My brother looked at me, shocked.
“you’re as bad as the psychopaths of your gym” he said.
“you’re just continuing the cycle!”
“I can imagine some poor dog walker now ‘what’s this?! A squid? How did it get here… don’t eat it buddy'”.
So the plot thickened I suppose and in all of these stages you wonder how, when, where and why.
Who bought the squid and brought it in, in a gym bag.
Was there intention? Or were they just opportunistic. Sacrificing their dinner of squid rings for a cheap thrill. Murky waters of laughter.
Or was it Jen?! I mean surely she isn’t that naïve OR useless.
Why the bucket? Why the gym?
Its like shitting where you eat.
Its jarring reality. Its thought provoking. Its fear mongering, from fish mongering.
Who did it. Why. When. To what ends.

I had work early the next day, and promised my brother I’d play it deadpan until somebody brought it up. Then we’d have our suspects.
And to date there has been nothing. That was months ago and yet I remember it like it’d happened earlier today.
Me standing over the bucket. Emptying it, then going across the road with the joke and continuing the mystery.
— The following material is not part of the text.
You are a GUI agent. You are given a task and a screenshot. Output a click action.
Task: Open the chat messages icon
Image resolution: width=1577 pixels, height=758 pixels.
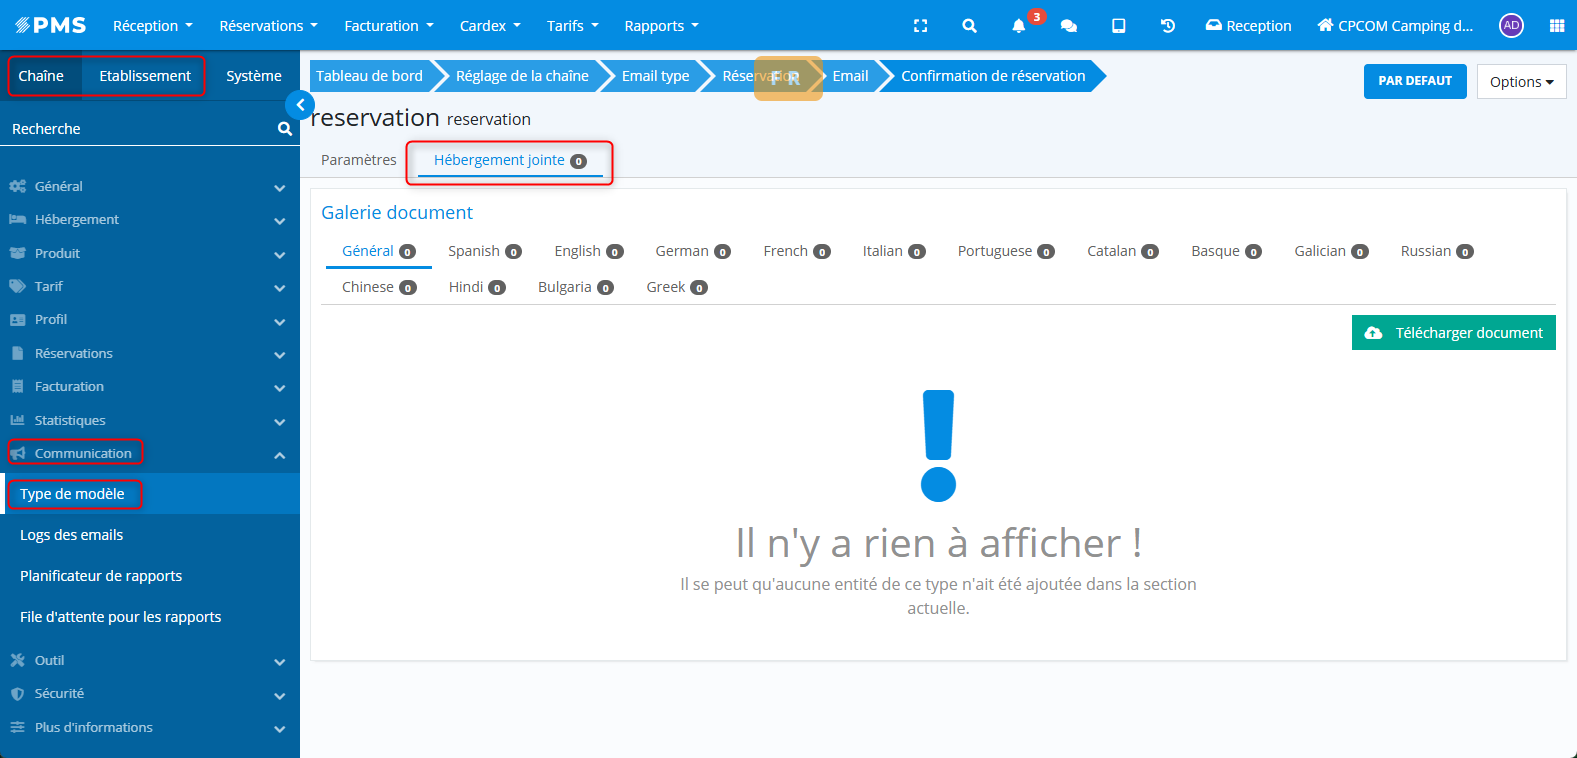point(1068,26)
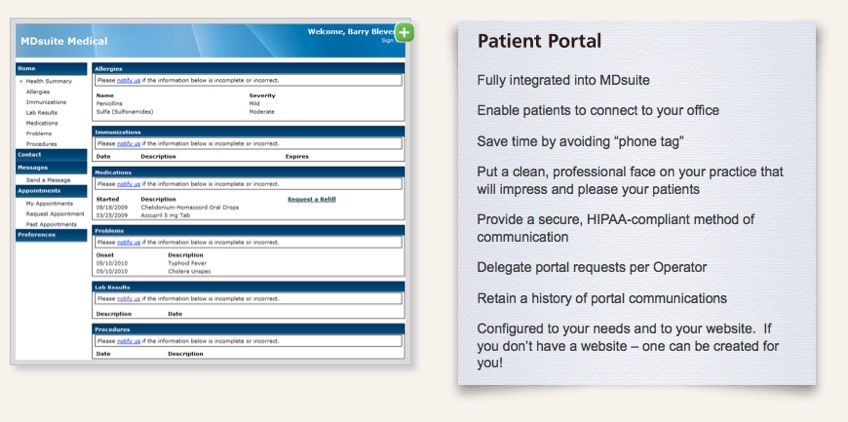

We’re all doing this. Feeding into one another’s poor constructed perception.
I didn’t learn anything so much about my brother that day, instead I feel like I showed him a little of the humanity we all share. And maybe that helped.
Emotion like that, helps you sleep.
Let the rent open up, and the lava flow so then in the aftermath we have a comparable peace. And time will unveil in its red and grey run on. Folds, wrinkles and rivers illuminated overhead. As we burn down, the light of out lives. Cause for our own demise. Whatever you do, don’t leave a mark on the table.